Set of tasks
a – According to the passage on virtual assistant work, what should you highlight when creating your profile?
b – Pick up the passage on becoming a virtual assistant after its final sentence and keep writing it.

Supplied passage
==================================================
Becoming a virtual assistant is one way for stay-at-home moms and the unemployed to earn. It also becomes a career path for many gen X and Y who enjoy location-independent work and flexible time.
You can find numerous work marketplace for virtual assistants. oDesk, Freelancer, Elance, and PeoplePerHour are just some of the sites where you can post your resume and find virtual assistant jobs.
Aside from having your presence in those work marketplace, you can also find virtual assistant jobs through forums and online communities. Some VA create their own business website where they offer their services.
When creating your profile, make sure to highlight your specialization or capabilities. It makes it easier for clients to know what you can do.
Linkedin is a great website for prospecting clients. Though I haven't done that but because I've been receiving proposals every now and then, I see Linkedin as a potential place to meet clients. So, make sure that your Linkedin profile is updated. Even if you are not actively searching, perhaps one of these days you will receive some job offers too.
==================================================
Given information
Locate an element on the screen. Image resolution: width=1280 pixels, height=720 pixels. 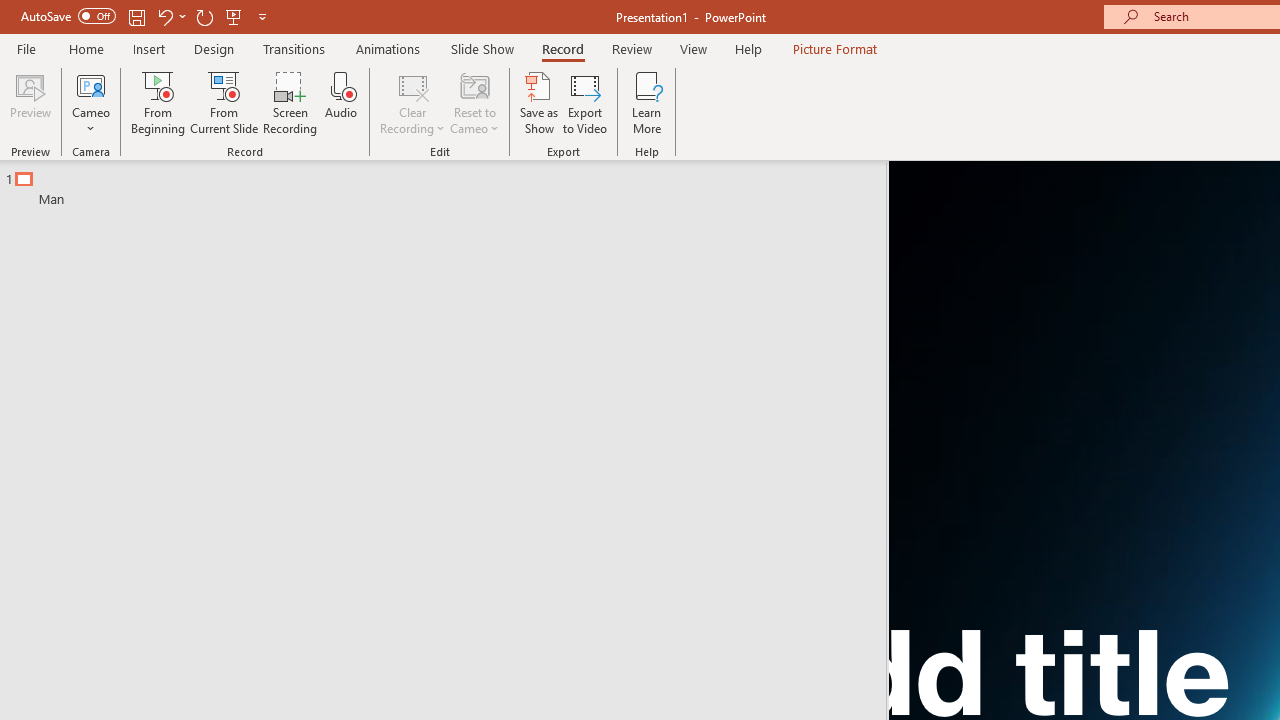
'Insert' is located at coordinates (148, 48).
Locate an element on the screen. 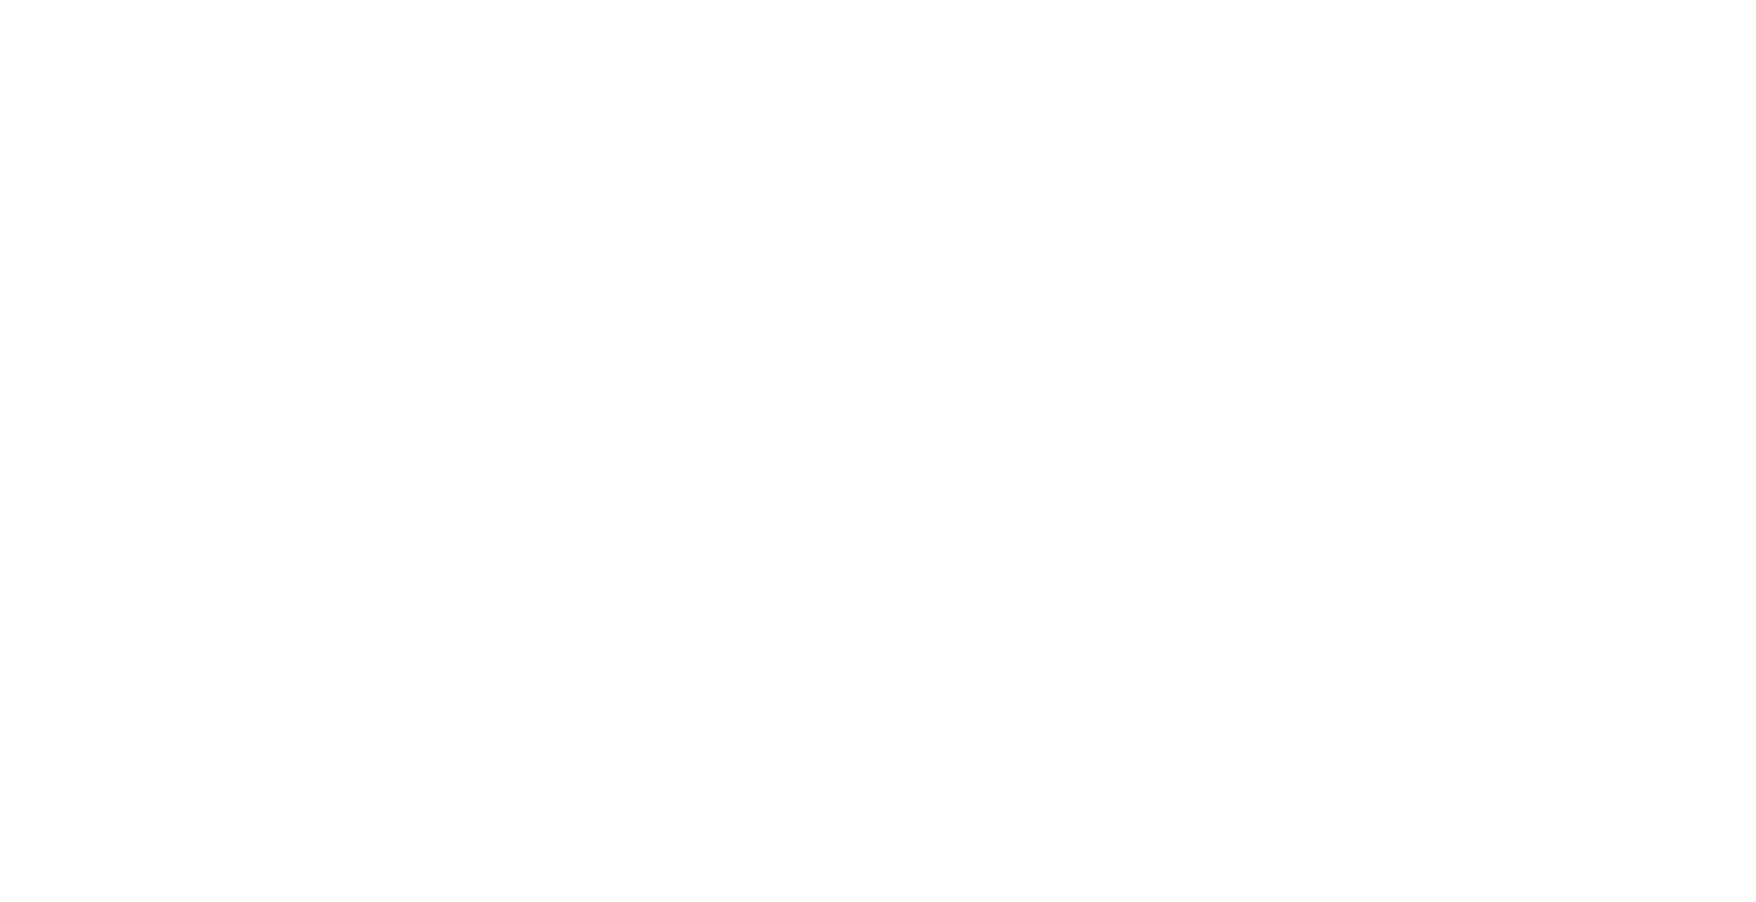 This screenshot has height=902, width=1756. 'Techno Wool Brushing Boot' is located at coordinates (1407, 773).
==================================================
Answers for this exercise
a – Your specialization or capabilities.

b –
Experience is a big advantage for virtual assistant as many prospect clients want to have their projects done fast with less supervision. But this is not to say that newbies would be having a difficult time finding projects. Some clients are not particular with experience.
Attitude also matters. If you are trainable, willing to learn, industrious, persistent and can work independently; even if you are new to the business, there won't be any trouble for you to catch up with the seasoned VAs. The key here really is knowledge and skills. Even veterans need to learn and upgrade skills too.
Here are some of the basic skills of a virtual assistant:
- Communication skills
- Computer knowledge (basic knowledge on Word, Excel, and PowerPoint)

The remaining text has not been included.